My religion is better
Aggregated Source: China Rises: Notes from the Middle KingdomChristian missionaries are not allowed to work and live in China, but they are here under other guises. Many work as English teachers. Some open businesses. Still others are diplomats who seem to do proselytizing on the side.
Some use guerrilla tactics to proselytize among Tibetan Buddhists, Muslim Uighurs and other minority groups. It’s a little disturbing.
Despite its ban, the Chinese government appears to turn a blind eye to this matter. Perhaps it’s because English teachers are needed. While Christian proselytizers tend to operate all through China, I’ve noticed they are mostly in minority areas – where Muslims, Tibetan Buddhists, and Korean minorities live, where Chinese authorities probably don’t mind if endemic religious influence is diluted..
This might seem just a curiosity. Except that signs are emerging that some young Christians are taking a radical approach to proselyzing.
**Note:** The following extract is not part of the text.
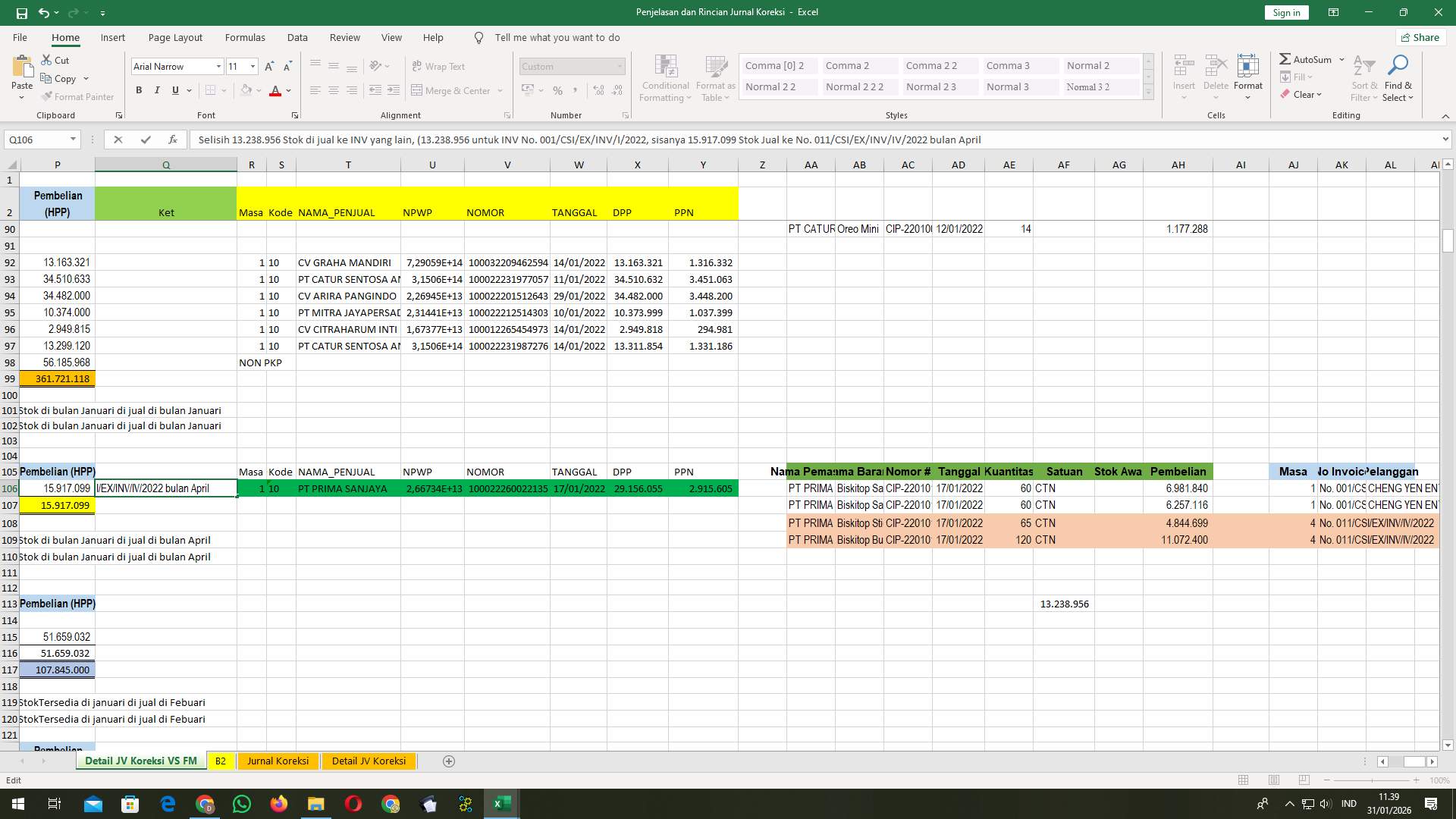The width and height of the screenshot is (1456, 819).
Task: Click the Increase Font Size icon
Action: pyautogui.click(x=268, y=66)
They travel through China doing what they call “tract-bombing,” passing out literature. For a rather shocking travel diary of some young Christians in remote Qinghai province, click here. An excerpt of this young man’s diary reads:
“Man how blinded these people are. I have never been in more intense prayer in my life. The next moment things got a little harry (sic) because people in our group were getting very bold about where they were placing tracks (sic) and monks were finding them. We then split into two teams because we wanted to shower this place with prayer and tracks and also go to the mountain behind the monastery and plant our cross that we had made.”
I wonder how U.S. Christians would feel if Chinese Buddhists wanted to come to America and in the dark of night build stupas behind churches or light incense on their front steps?
A quick look on the internet turns up many sites of Christians engaging in “tract-bombing” in China. Click here and here to see a couple.
Full disclosure: My grandparents were Methodist missionaries in Fujian province in the 1920s. Moreover, this is a subject of personal interest and observation. Our elder daughter’s school in Beijing seems to have a lot of American kids who are from Mormon families. Once when I was out in Kashgar in China’s far west Muslim region, I came across a modern coffee bar run by an American Christian. I never met him but people in town said it was a Christian hub for trying to convert Muslim Uighurs, a downtrodden people.
Now, I’m sitting in a coffee bar in Lhasa that also appears to be run by U.S. Christians. A conversation with a local foreigner revealed that more than a dozen local English teachers are Christians seeking to convert students, often from their base at the Tibet Social Science Academy.
What’s interesting is that some of these Christians use denial and deception about what they are doing, employing “tradecraft” more commonly associated with spying.